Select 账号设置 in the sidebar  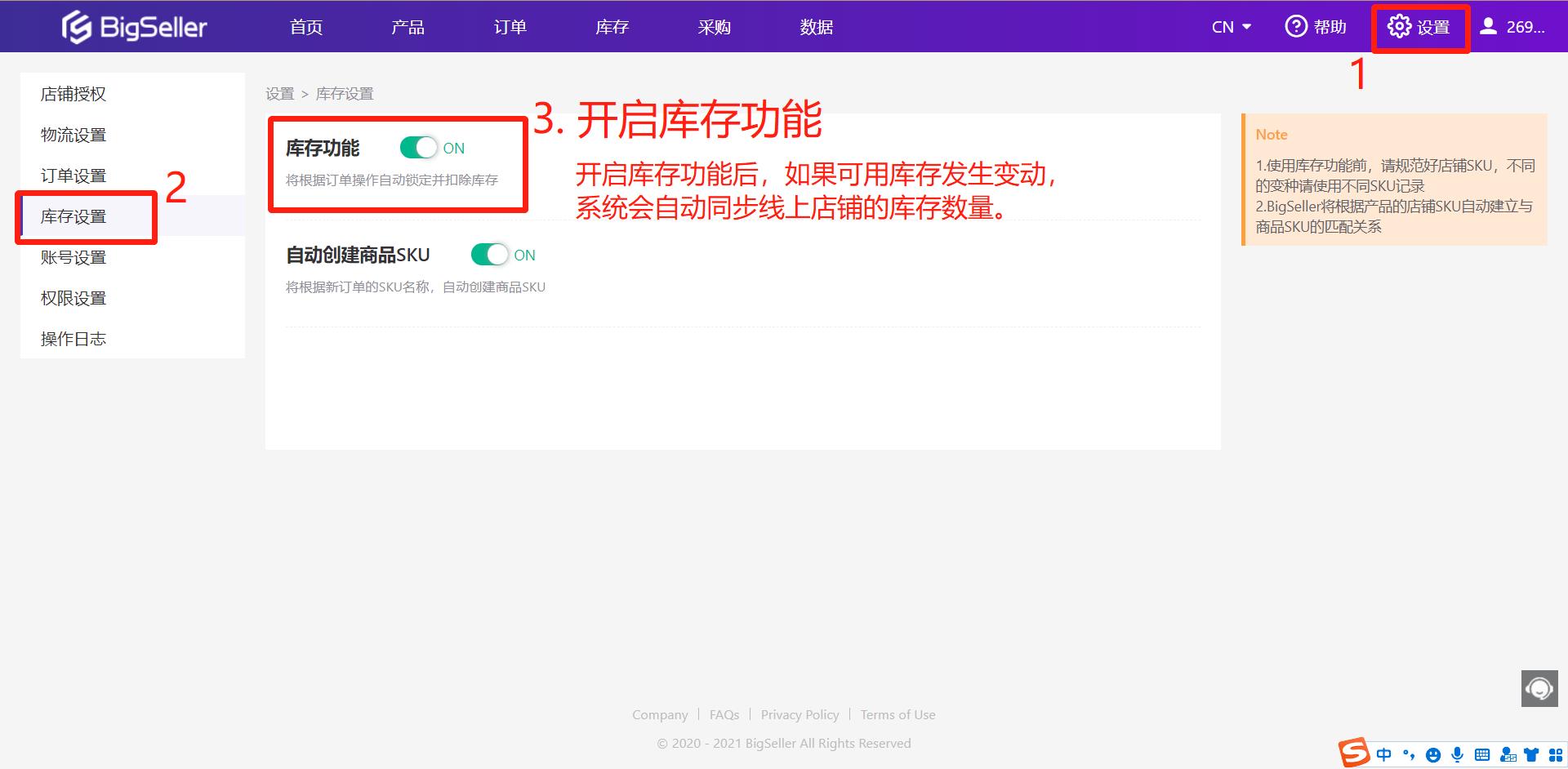tap(73, 256)

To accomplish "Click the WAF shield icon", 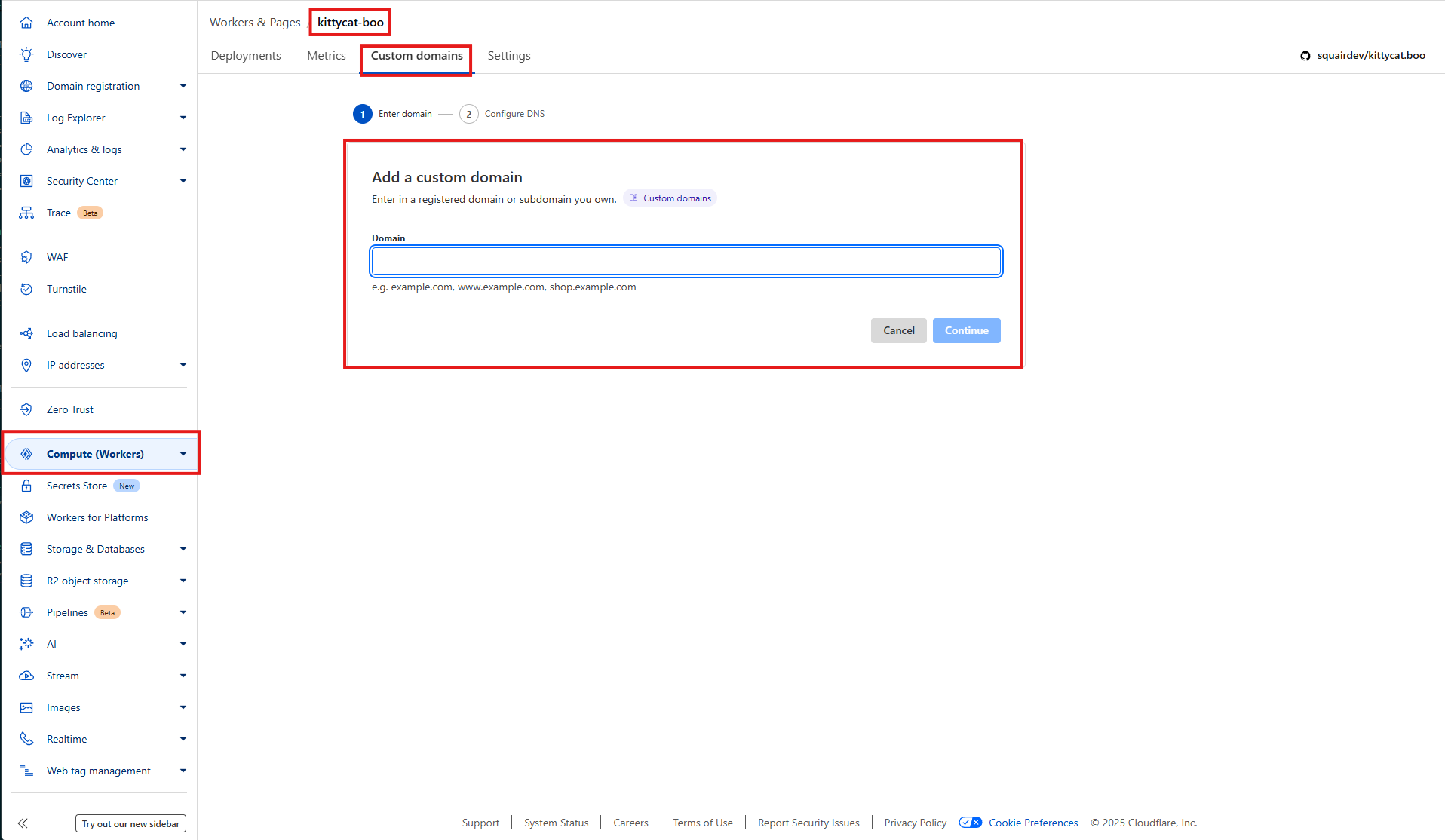I will [26, 257].
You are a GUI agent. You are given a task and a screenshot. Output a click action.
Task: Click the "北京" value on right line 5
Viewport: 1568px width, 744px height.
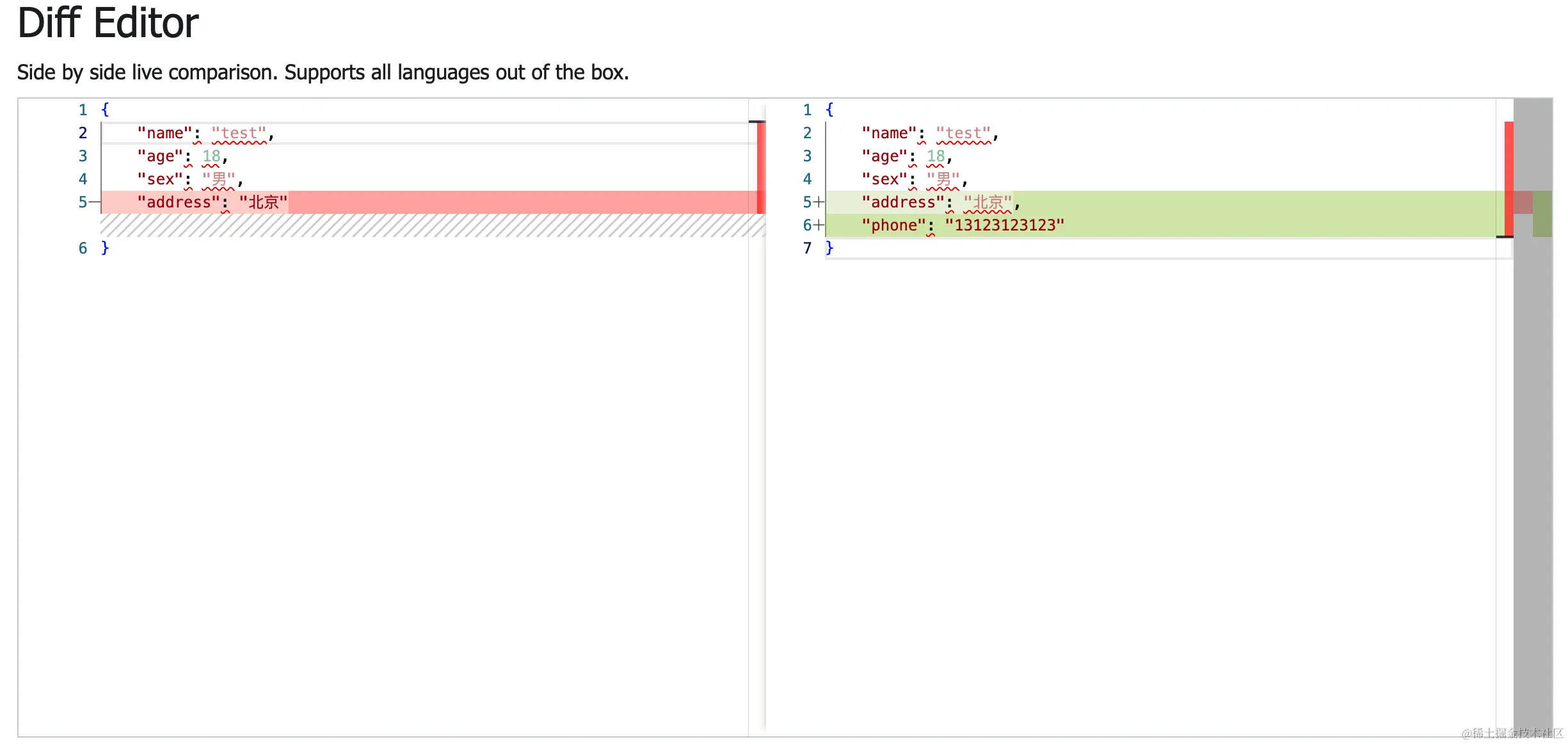[988, 202]
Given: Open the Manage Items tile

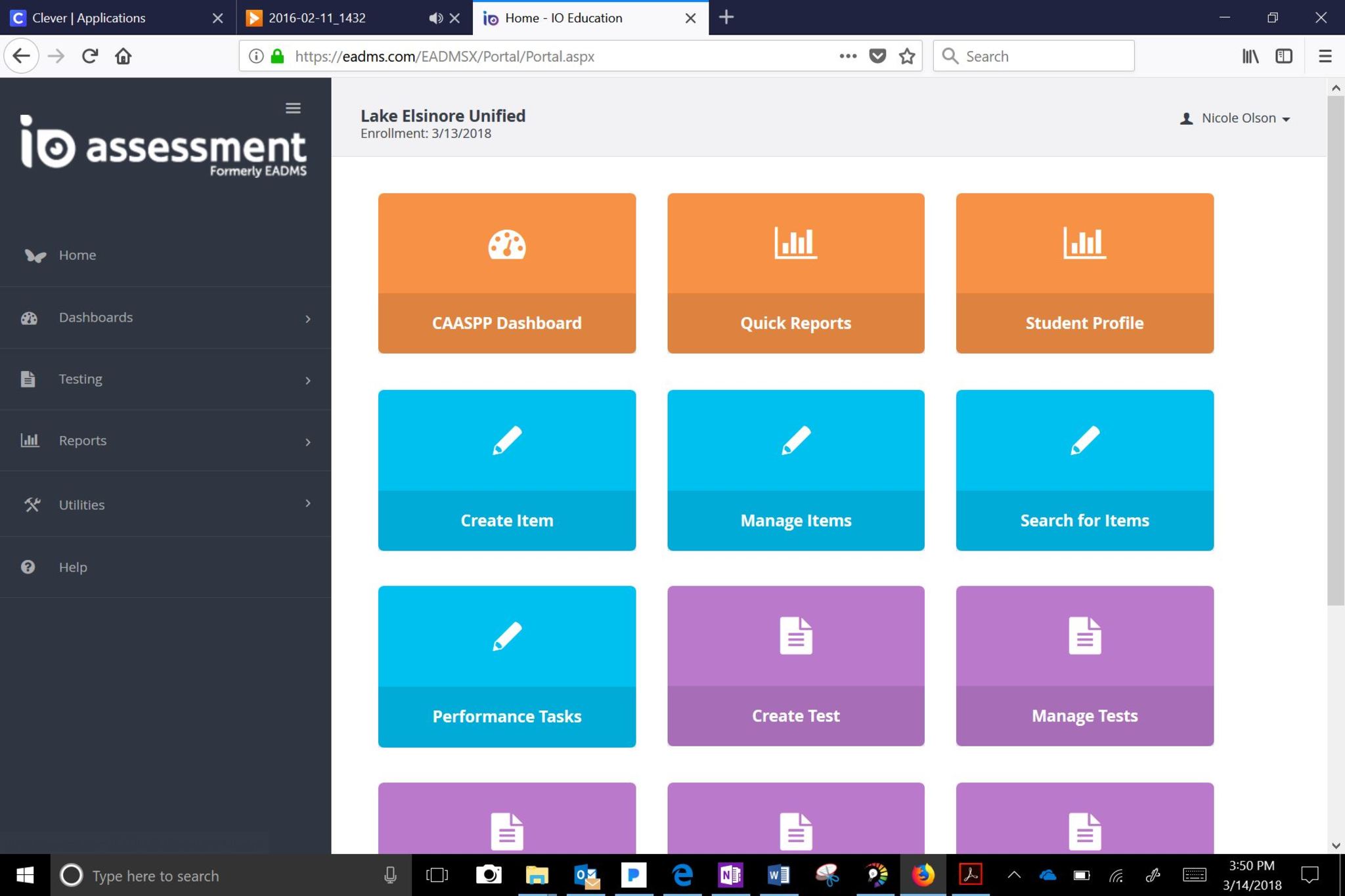Looking at the screenshot, I should point(795,470).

• _WHAT YOU SHOULD DO_: Exact copy required, pictures excluded: the lines from the one holding "You are a GUI" through the last line of the data, both ends included.

• _RESPONSE FOR THIS EXERCISE_:
You are a GUI agent. You are given a task and a screenshot. Output a click action.
Task: Click the "北京" value on right line 5
Viewport: 1568px width, 744px height.
[988, 202]
Given: Open the Manage Items tile

Looking at the screenshot, I should point(795,470).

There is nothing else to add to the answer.